Dans la confédération Mouvya, par exemple, sous l’égide d’un pouvoir centralisé, les groupes ethniques en présence, constitués d’éléments kanuri, peuls, imshi, sukkur, gudule et turco-yéménites se sont politiquement regroupés dans une entité de type monarchique (Wubila, 2007, p. 158). Cette conception de l’autorité et de l’aire d’influence donne à la guerre une finalité exclusive d’extension, non pas de la zone d’exploitation, mais de celle d’influence. D’essence politique, la frontière cesse d’être cet espace craint pour se muer en nouveaux horizons à conquérir. Ainsi, les délimitations frontalières et leur dynamique expansive ou rétractive sont en rapport étroit avec un surcroît démographique et la « soif de terre ». Agrandir ou maintenir les frontières relève dès lors des prérogatives du Wan-Guera (souverain confédéral). Pour ce dernier, la notion de frontière naturelle (riɓinə) cernant l’espace vital ne semble pas avoir été absente des conceptions géostratégiques.

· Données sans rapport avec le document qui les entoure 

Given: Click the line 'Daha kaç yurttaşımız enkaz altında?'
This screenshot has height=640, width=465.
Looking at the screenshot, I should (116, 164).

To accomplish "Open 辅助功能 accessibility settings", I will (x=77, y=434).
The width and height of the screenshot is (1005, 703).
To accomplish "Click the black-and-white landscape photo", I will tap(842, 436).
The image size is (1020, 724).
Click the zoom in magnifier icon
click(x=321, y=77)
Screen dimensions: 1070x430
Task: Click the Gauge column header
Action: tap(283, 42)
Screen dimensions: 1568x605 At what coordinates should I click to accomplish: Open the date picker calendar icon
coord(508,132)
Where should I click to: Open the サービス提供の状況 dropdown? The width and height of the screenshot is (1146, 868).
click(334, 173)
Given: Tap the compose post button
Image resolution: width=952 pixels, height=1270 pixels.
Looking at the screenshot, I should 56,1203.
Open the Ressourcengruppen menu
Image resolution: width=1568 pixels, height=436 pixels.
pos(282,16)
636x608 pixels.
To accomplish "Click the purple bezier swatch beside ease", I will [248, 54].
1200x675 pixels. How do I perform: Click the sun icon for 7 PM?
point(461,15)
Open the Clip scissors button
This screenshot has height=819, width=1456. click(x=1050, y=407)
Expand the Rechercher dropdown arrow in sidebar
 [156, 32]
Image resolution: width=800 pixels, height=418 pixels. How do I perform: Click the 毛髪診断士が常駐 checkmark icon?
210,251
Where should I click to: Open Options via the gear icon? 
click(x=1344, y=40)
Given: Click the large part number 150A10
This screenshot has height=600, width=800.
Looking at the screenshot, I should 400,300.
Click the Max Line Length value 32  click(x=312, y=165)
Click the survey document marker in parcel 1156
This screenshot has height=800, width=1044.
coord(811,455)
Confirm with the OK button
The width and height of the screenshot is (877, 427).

Du fait de l’étendue de son espace confédéral, le Wan-Guera adopte l’organisation spatiale calquée sur le modèle bornouan où il se fit représenter par des princes et des résidents et résidentes plus loyaux et loyales. Laissant en l’état les frontières lignagères ou tribales aux bons soins des Barkouma (chefs de terre), la confédération s’entoure des frontières sur lesquelles le Wan-Guera va transporter les guerres sur d’autres lieux. Ici, contrairement aux limites lignagères qui sont zonales, le Mouvya crée un visage plus physique que symbolique à son aire d’influence. Dans ce contexte, les alliances, les échecs, tout comme les victoires, renforcent une représentation visuelle des lieux d’appartenance commune unifiés par l’autorité qui s’y exerce et où l’identité territoriale entre en gestation. Il ne s’agit pas de la rendre plus prioritairement défensive qu’offensive, mais plutôt de la rendre stable (Kamougnana, 2009, p. 197-211). Dans ce contexte, les supports de ces frontières sont d’une grande diversité en fonction soit de l’environnement escarpé et drainé, soit du type de rapport établi avec les contrées voisines, sans pour autant être des lignes de rupture et de rivalités. Ils sont également des zones de contact et d’échange qui favorisent des rapports divers. De fait, la frontière devient un espace convoité que les populations « insoumises » occupent, comme ce fut le cas du pays daba à l’est, ou que les « ennemis » envahissent, à l’instar des Batta de Holma au sud. Même dans ce dernier cas, la frontière n’est pas une barrière absolue du fait de l’existence de la langue njeng (langue métissée) constituée de nombreux emprunts gudé et batta. Il en est de même de la langue jimi (Fali dit du nord) servant d’une langue trait d’union entre le Gudé et le Kilba ou du sharwa qui unit les Gudé et les Fali du sud.

À l’Ouest, avec les Kilba, la frontière située sous les versants orientaux des monts Pakka (Yaro, 1975, p. 28) apparaît comme un facteur de déflation des tensions et de promotion de la paix[1]. Par cette politique de « frontières ouvertes », plusieurs personnes qui étaient des embastillé·e·s de guerre, des marginaux et marginales, des banni·e·s de la société, des princes exclus de la succession d’origine kilba, higi, bata, sukkur, peule ou kanuri, sont accueilli·e·s à bras ouverts dans un élan intégrationniste.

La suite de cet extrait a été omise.